Fifth-grader Abigail Mitchell added 10 drops of liquid fertilizer to a jar of Lacoochee River water, as part of an experiment on the effects of pollution. She scrunched up her nose as she observed that the smell made it pretty clear the water came from the Lacoochee.
Abigail nodded vigorously when asked if she enjoys the class.
"It makes school more interesting," she said, barely looking up from her experiment. "Last year, I don't think they were doing enough to make it interesting. The only thing we did was read books."
Abigail turned to her three partners, who began discussing what might happen to the water over the 14 days they will watch for effects. As they talked, Meredith reminded them to also write their observations, starting with what they had just done.
"Just like the FCAT," she said. "Read, write and explain."
Fourth-grader Maritza Chois, whose mother teaches at Cox, said the experiments help her better understand the concepts. Her team had just mixed pink dish soap, water and oil in a beaker and shook it up to see how the materials would react together in another lesson on pollution.

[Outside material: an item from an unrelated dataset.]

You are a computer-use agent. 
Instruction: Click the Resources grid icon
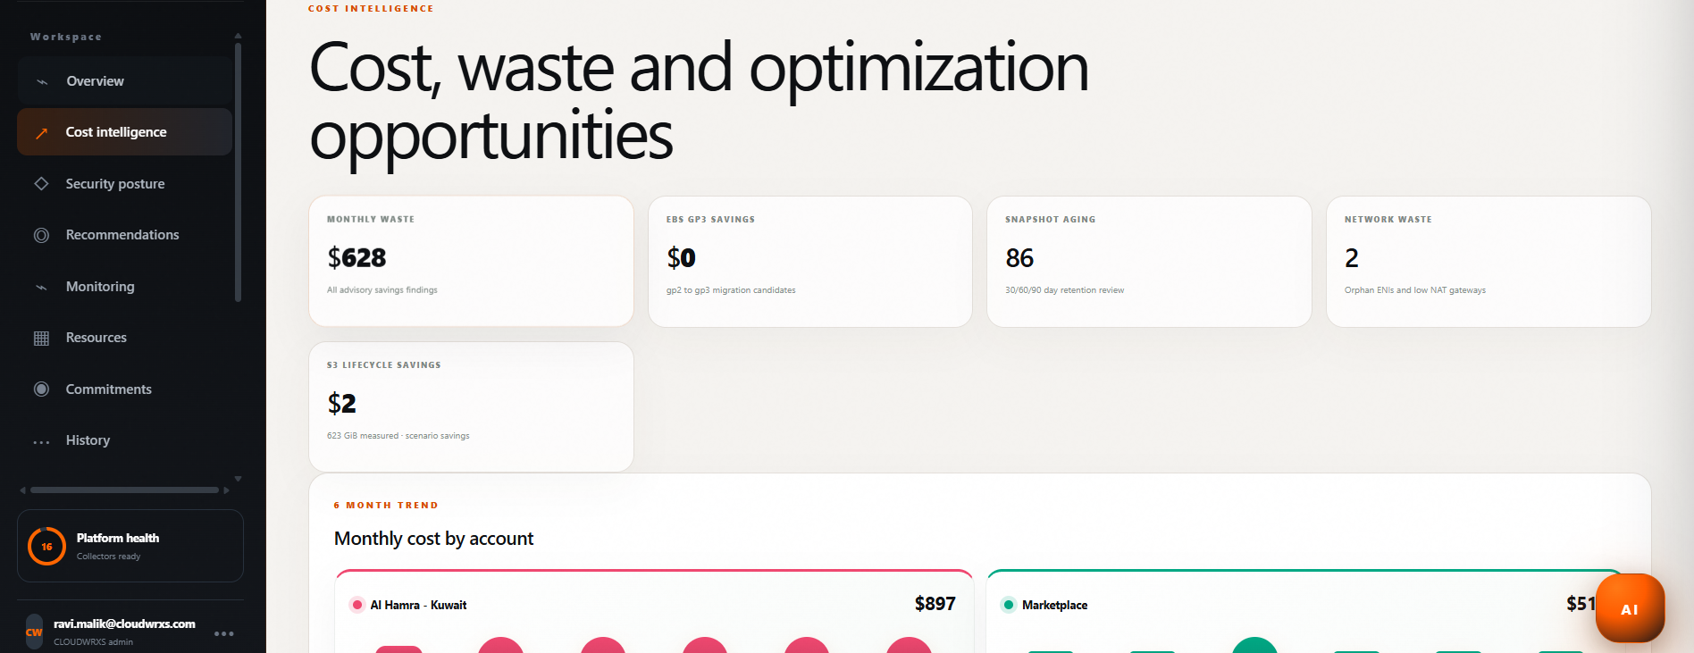pos(41,339)

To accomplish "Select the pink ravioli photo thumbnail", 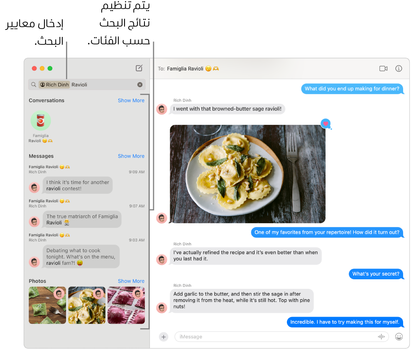I will tap(126, 305).
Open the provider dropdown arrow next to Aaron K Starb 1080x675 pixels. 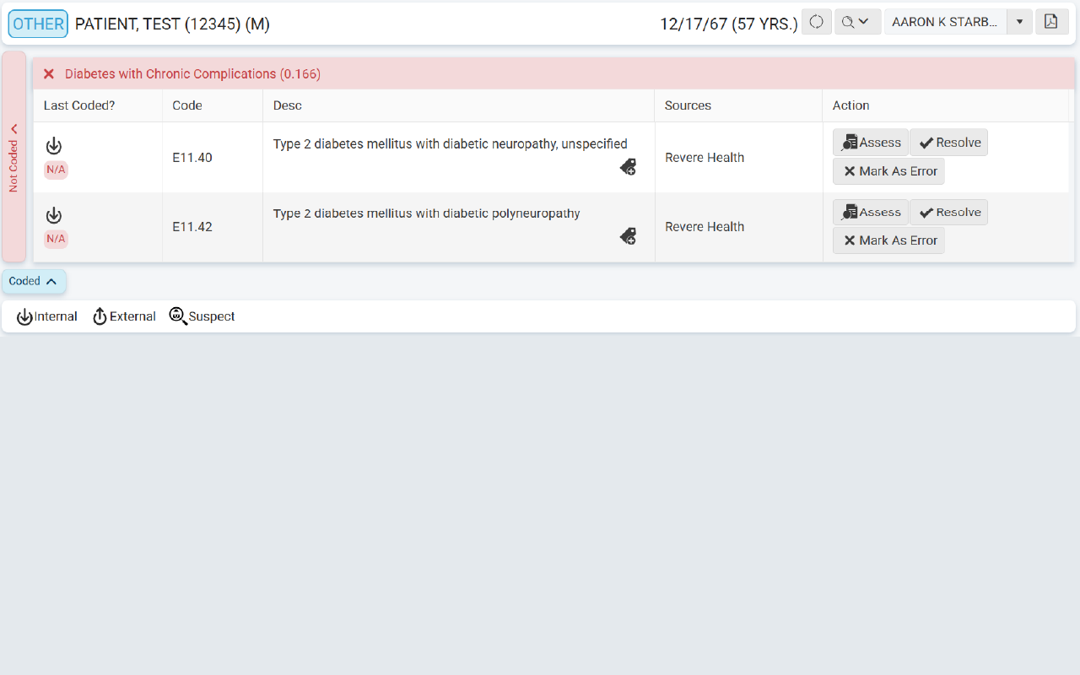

"We're probably going to take more field trips, too," fifth-grader Amanda Gilbert, one of Maritza's partners, chimed in.
"It's going to be so cool," Maritza added. "They talk to us in a way that other teachers don't."
"It makes us think harder," Amanda said.
In the first weeks of school, the children learned about natural disasters and ecosystems. They hunted spiders and snakes in the yard. They coped with the death of Skittles, the sadly unhealthy class guinea pig.
Brandon Maldonado, the school's technology specialist, spent one morning teaching the students about animal adaptations, having them use the Internet to see how similar animals like seals and sea lions differ, and why.
When he asked the students if they wanted to take the oral quiz, they instantly and enthusiastically cheered. Some had trouble pronouncing a few of the more complicated words, but their comments showed their understanding of the material.
"We can delve into things in a more open way, maybe using a more creative way than in the classroom groups, where the intensity needs to be more defined," Maldonado said.
The high achievers don't necessarily get that type of instruction in a classroom with children who are struggling, Meredith said.
"You do as an educator feel like you have to pay attention to them, and then what happens to the others?" she said. "I believe the pull-out groups, we're going to see much more of this, because it takes them where they need to go."
The first quarter ends Wednesday. Already, the teachers say, the kids are improving.
Still, they have a way to go, the teachers add. While they might know more, some of the students have trouble writing it.
More broadly, teachers throughout Cox continue to learn how to use testing data to shape their lessons. And other efforts continue, too.
A teacher from the Alabama-based Space and Rocket Center visited for three days to introduce all students to the school's Earth and space theme. Educators from USF's Tampa Bay Writing Project started weekly visits to help third- and fourth-graders improve their writing.
The school's restructuring team, meanwhile, met once. It plans monthly sessions to create a plan for Cox, just in case.
Mizer said she hopes the initiatives focusing on the top kids will help, and not just so the school can escape penalties.
"If they're coming to school just to maintain, that's not real good for motivation," Mizer said. "This is an opportunity for them to experience things they might not otherwise get. These are kids with initiative and drive and a will to learn more and do more."
The school must serve them, too, she said.